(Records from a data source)

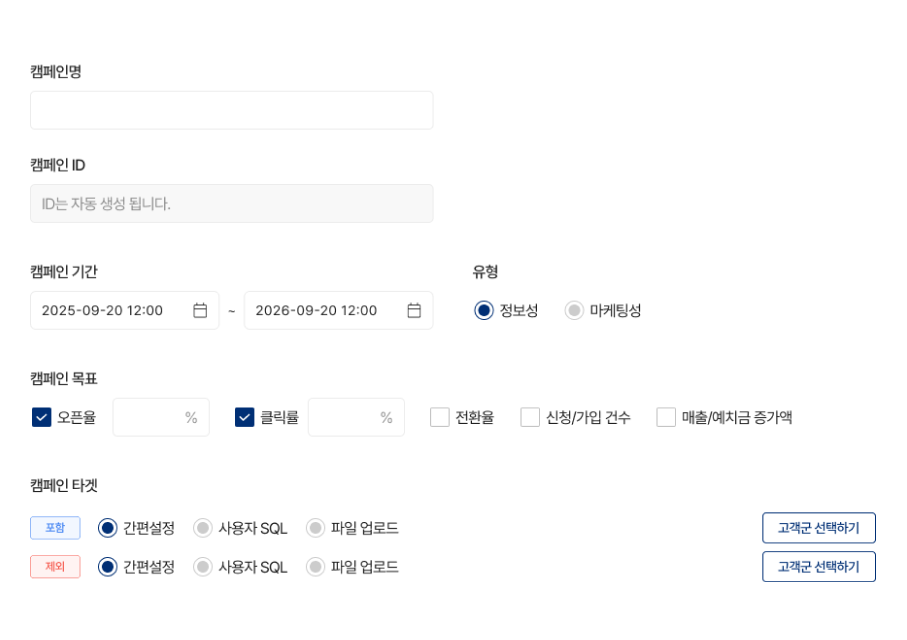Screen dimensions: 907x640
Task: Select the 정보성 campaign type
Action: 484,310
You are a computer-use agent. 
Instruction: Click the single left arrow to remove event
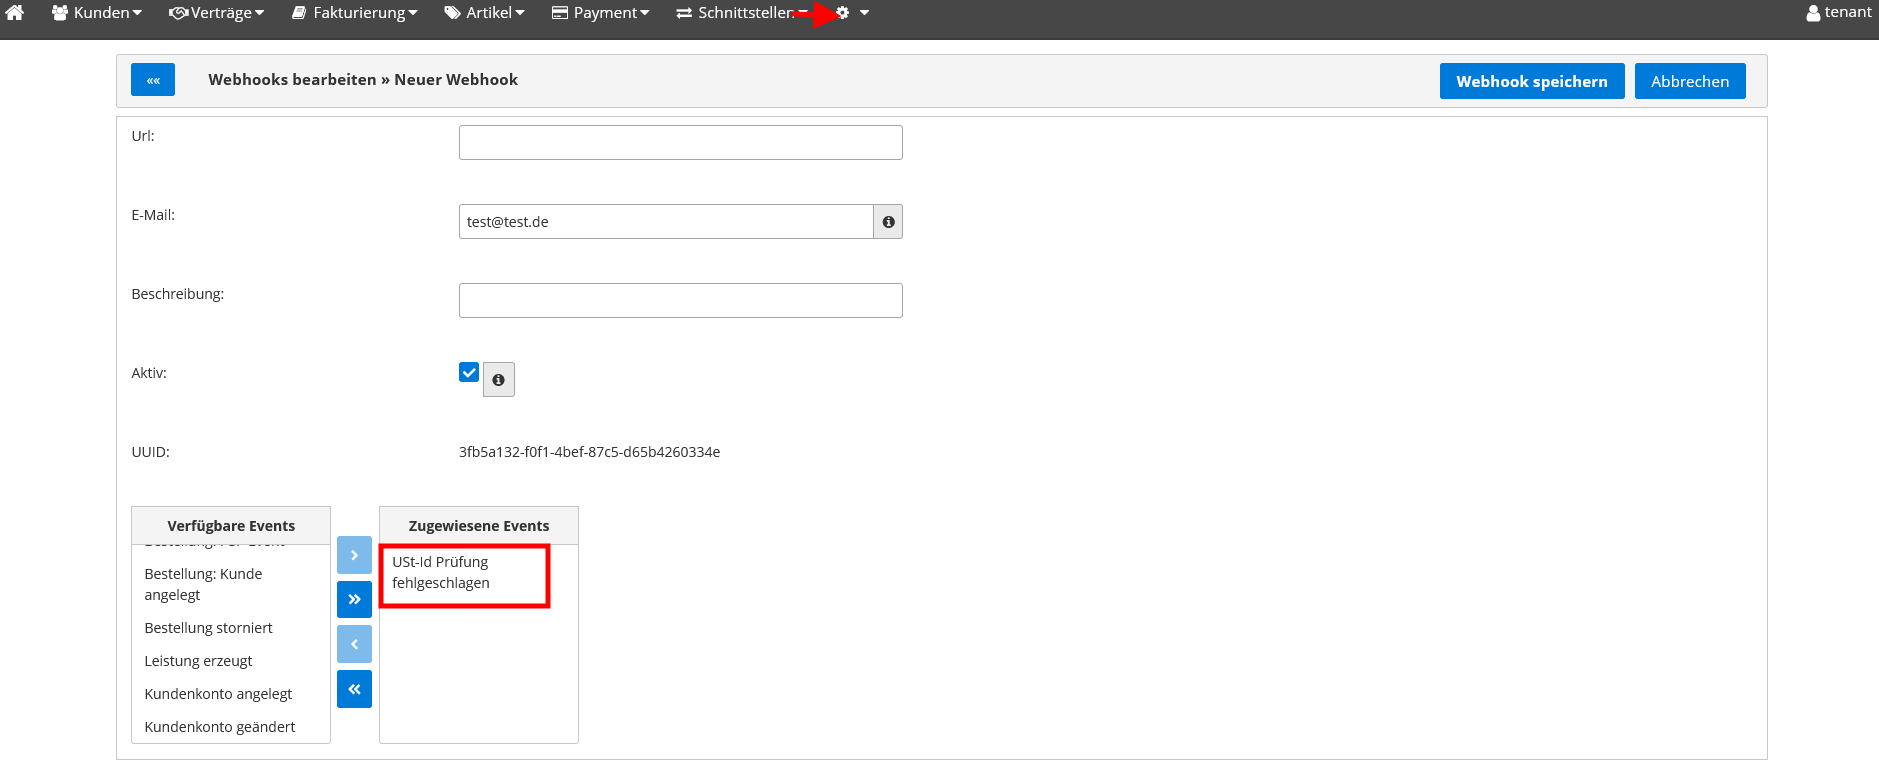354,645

Problem requirements →
Write out, exactly as they stand, the line with "You are a computer-use agent." and every line after it through the end of the entries above; omit the pictures.

Exercise solution →
You are a computer-use agent. 
Instruction: Click the single left arrow to remove event
354,645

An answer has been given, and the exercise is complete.